The Dark Is Rising is a 1973 children's fantasy novel by Susan Cooper. The second in The Dark Is Rising Sequence, the book won a Newbery Honor. It has been described as a "folkloric tale of an English boy caught in a battle between light and dark".

Plot
Will Stanton begins to have strange and magical experiences on his 11th birthday, which is at the winter solstice – a few days before Christmas. He discovers he is one of a group of an ancient magical people called the Old Ones, who are guardians and warriors for "the Light" (i.e. good), who are waging a centuries-long battle against the forces of "the Dark" (i.e. evil), whose evil power is rising. To fight back the Dark, the Old Ones need to find and reclaim four magical talismans (called "Things of Power") for the Light. The first of these is the "Circle of Signs" (a set of magical objects in the form of circles divided into four sections by a cross). Will is quested to collect all the Signs, so that the completed Circle can be used to ward off the forces of the Dark.
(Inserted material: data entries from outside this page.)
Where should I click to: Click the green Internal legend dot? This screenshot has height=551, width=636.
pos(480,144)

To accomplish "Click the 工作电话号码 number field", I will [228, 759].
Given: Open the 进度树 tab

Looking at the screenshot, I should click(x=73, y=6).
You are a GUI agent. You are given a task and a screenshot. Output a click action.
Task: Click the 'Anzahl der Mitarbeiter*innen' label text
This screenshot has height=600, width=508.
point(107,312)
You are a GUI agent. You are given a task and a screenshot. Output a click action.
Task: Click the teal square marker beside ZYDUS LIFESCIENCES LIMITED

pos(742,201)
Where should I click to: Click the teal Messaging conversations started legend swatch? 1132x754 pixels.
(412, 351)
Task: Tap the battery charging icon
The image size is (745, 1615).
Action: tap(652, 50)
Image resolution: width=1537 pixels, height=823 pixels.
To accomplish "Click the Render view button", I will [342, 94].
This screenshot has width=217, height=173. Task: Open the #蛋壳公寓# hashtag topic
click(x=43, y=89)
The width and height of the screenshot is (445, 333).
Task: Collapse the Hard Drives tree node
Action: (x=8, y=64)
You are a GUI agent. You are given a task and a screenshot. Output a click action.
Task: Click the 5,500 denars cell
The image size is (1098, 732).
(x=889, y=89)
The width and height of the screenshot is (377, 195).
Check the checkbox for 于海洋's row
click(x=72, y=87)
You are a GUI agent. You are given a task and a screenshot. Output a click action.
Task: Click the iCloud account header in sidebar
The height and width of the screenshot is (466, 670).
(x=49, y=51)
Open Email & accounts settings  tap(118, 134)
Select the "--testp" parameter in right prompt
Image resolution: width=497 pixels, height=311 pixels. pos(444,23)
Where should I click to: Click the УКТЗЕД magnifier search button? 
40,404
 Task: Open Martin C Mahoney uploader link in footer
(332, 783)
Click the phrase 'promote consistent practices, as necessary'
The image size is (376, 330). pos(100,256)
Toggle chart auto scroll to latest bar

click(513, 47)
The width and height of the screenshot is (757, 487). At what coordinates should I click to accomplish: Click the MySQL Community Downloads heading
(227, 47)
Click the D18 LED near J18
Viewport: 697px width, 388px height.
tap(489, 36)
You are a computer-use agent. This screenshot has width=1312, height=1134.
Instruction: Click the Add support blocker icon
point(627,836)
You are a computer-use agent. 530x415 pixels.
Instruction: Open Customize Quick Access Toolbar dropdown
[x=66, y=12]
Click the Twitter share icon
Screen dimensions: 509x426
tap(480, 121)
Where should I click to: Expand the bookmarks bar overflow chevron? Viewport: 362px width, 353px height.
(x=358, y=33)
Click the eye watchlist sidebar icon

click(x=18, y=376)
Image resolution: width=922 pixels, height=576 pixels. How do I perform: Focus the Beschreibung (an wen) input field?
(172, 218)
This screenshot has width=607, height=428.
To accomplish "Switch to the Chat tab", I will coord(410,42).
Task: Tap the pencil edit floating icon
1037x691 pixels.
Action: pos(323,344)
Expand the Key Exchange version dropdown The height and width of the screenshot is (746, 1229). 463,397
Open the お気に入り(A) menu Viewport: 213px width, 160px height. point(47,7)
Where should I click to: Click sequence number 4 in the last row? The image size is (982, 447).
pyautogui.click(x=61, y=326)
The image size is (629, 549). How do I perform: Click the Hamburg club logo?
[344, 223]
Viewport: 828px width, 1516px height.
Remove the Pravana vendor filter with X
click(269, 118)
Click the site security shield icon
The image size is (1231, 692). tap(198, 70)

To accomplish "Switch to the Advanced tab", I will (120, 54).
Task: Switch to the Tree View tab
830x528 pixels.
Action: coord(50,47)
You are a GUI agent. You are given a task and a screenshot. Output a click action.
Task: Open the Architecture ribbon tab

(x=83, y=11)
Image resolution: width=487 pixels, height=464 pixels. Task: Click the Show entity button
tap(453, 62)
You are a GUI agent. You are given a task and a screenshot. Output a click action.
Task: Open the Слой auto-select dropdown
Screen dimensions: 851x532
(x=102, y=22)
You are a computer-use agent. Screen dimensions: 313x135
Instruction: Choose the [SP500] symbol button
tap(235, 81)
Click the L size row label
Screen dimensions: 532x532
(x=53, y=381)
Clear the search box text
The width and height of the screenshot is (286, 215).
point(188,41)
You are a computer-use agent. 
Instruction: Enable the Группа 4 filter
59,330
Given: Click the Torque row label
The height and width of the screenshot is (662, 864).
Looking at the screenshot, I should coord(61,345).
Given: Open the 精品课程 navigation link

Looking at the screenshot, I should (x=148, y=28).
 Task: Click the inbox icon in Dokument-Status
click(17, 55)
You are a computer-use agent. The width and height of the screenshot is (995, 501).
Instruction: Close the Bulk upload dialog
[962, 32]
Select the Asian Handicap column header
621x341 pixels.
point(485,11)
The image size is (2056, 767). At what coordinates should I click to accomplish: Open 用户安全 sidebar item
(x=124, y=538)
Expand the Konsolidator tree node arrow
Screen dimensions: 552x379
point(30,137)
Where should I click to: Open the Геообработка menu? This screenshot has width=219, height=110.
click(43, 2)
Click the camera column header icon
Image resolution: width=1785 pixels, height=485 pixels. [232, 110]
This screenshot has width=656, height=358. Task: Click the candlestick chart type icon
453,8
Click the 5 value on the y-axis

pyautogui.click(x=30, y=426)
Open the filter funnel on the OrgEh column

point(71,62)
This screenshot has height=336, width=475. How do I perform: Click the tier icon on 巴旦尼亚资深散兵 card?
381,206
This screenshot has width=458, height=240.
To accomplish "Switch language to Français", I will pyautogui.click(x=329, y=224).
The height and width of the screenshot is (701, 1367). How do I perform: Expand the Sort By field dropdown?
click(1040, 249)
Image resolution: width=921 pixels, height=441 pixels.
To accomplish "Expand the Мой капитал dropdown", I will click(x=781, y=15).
This book introduces Will Stanton, a protagonist in The Dark Is Rising Sequence, and features elements of British folklore that are especially associated with the Thames Valley, with Herne the Hunter making an appearance.

Reception, awards, and impact
The Dark Is Rising Sequence was an American Library Association Newbery Honor Book in 1974. Based on a 2007 online poll, the U.S. National Education Association named it one of "Teachers' Top 100 Books for Children". In 2012 it was ranked number 22 among all-time children's novels in a survey published by School Library Journal, a monthly with primarily U.S. audience.

A film version, The Seeker, was released in 2007. Critical reception to the film was very poor.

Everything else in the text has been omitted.